Items listed in a dataset:
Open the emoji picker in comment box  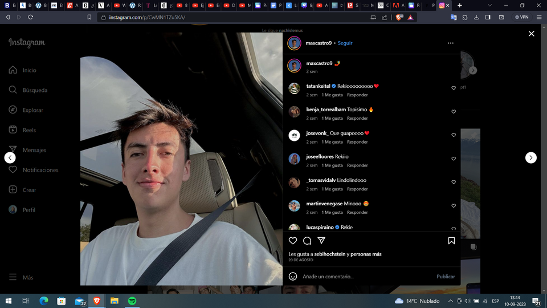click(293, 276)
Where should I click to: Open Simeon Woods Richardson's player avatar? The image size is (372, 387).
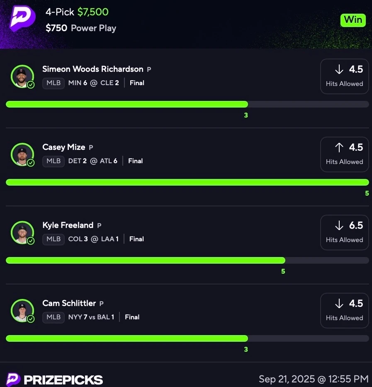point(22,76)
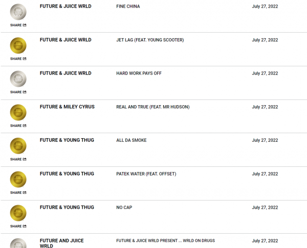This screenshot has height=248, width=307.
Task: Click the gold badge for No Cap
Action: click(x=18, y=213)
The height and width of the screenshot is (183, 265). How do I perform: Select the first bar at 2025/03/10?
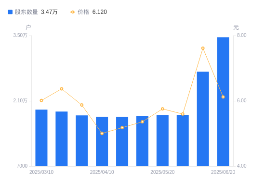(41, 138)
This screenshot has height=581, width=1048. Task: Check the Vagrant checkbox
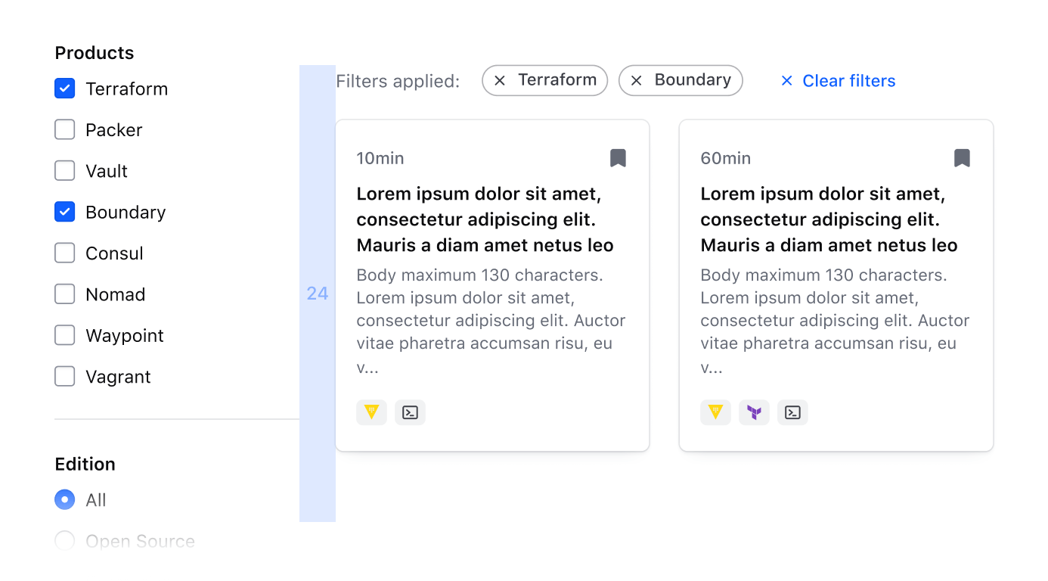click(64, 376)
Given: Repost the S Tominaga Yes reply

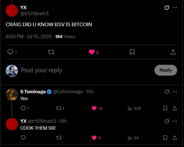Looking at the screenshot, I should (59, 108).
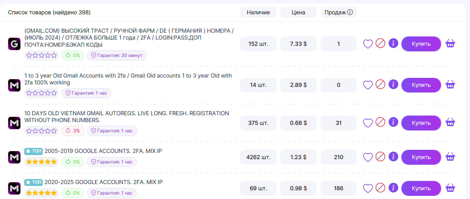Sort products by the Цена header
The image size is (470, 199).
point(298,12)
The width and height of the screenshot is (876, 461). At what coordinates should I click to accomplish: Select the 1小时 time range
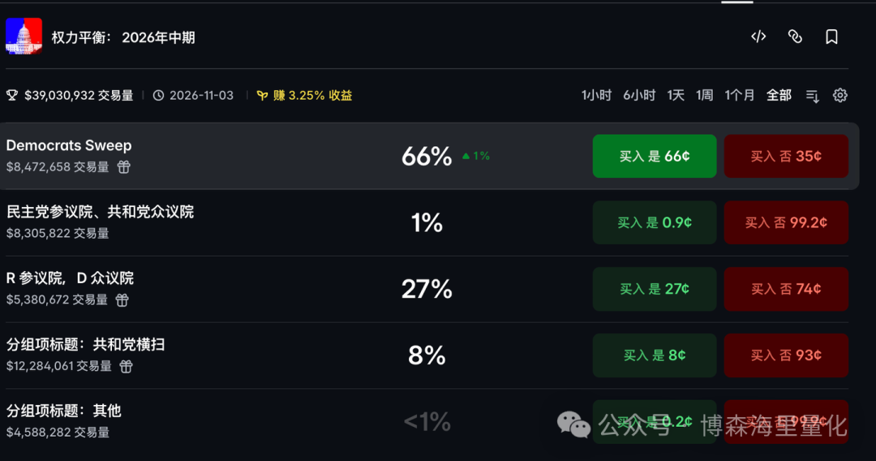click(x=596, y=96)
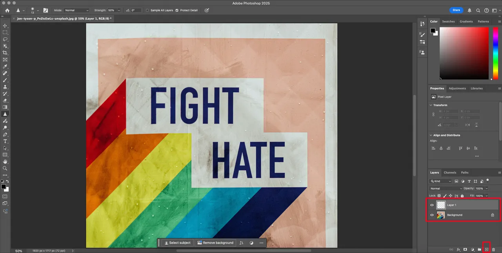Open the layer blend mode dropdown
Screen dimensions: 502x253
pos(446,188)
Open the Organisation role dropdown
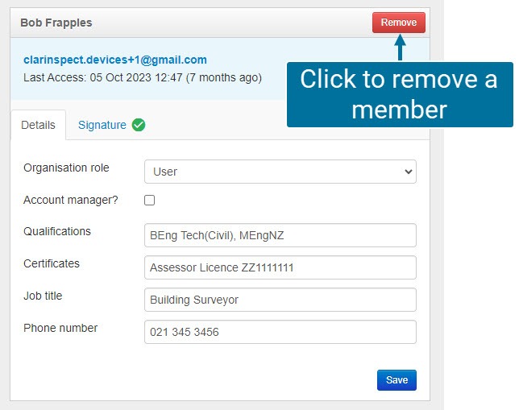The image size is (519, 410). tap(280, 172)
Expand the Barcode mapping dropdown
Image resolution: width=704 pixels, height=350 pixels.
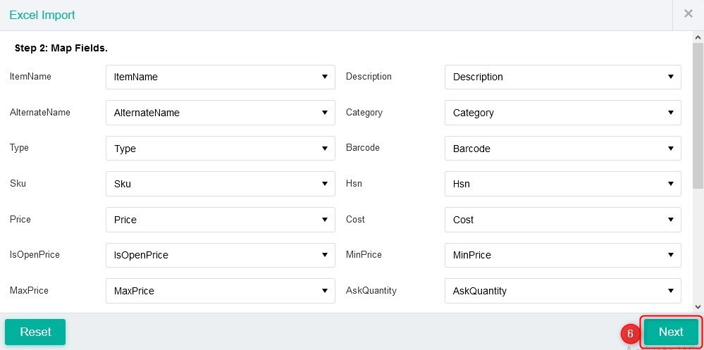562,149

* * *

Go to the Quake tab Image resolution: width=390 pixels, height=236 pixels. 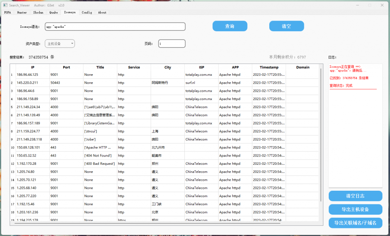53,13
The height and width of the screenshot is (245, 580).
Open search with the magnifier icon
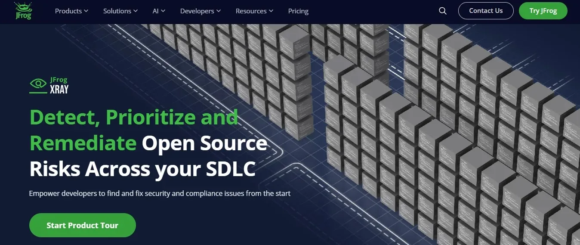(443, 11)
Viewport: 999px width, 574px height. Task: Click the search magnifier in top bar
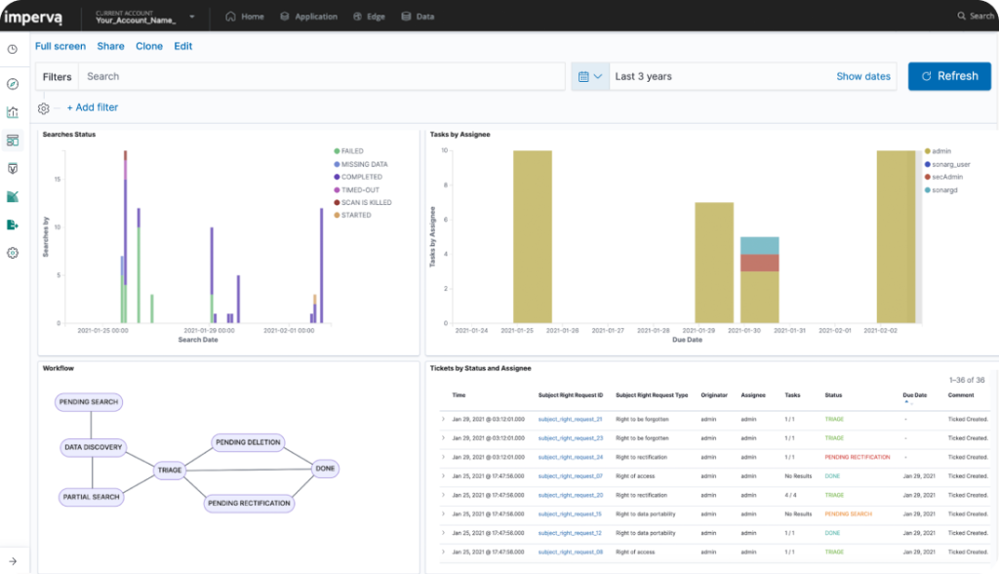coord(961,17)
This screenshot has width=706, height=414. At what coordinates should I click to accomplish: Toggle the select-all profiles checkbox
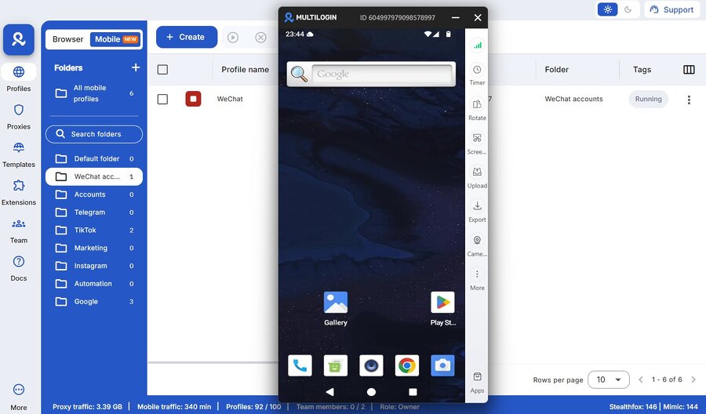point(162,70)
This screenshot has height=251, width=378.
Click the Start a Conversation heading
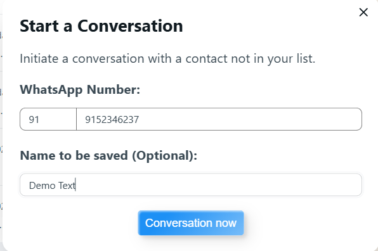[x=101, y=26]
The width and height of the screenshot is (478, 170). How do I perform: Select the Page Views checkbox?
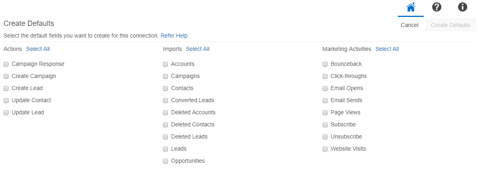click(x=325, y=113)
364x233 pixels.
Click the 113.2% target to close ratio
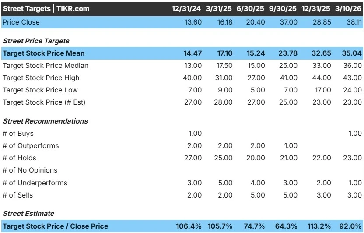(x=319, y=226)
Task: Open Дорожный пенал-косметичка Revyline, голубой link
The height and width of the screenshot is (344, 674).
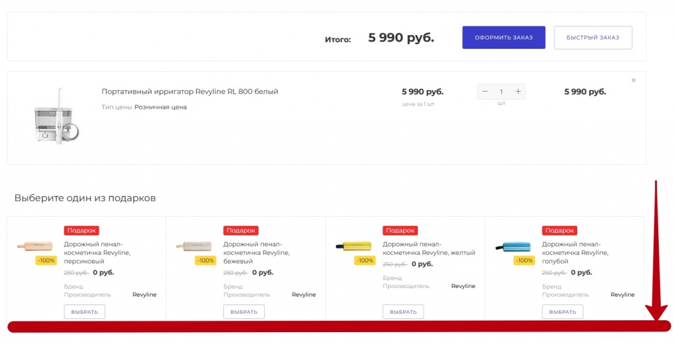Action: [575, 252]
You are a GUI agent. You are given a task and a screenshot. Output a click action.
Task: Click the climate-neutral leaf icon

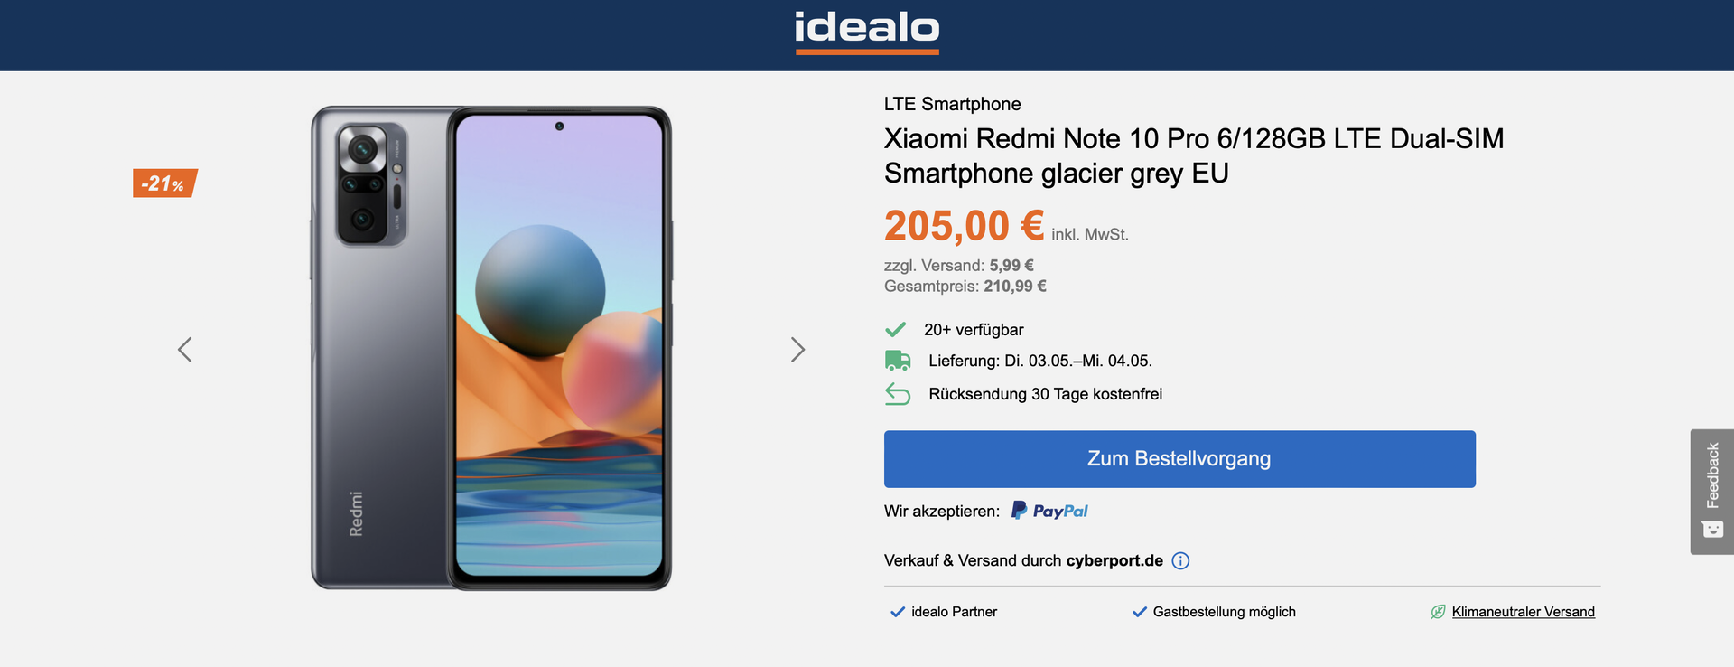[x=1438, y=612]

Description of the task
What should come back is an exact copy of the lines above from the line with "Viewport: 999px width, 574px" to the line with "This screenshot has height=251, width=378.", both included, minus the pictures.

Answer below
Viewport: 999px width, 574px height. Task: Click the search magnifier in top bar
coord(961,17)
This screenshot has width=706, height=414. At what coordinates should I click to accomplish: Toggle the select-all profiles checkbox
point(162,70)
This screenshot has height=251, width=378.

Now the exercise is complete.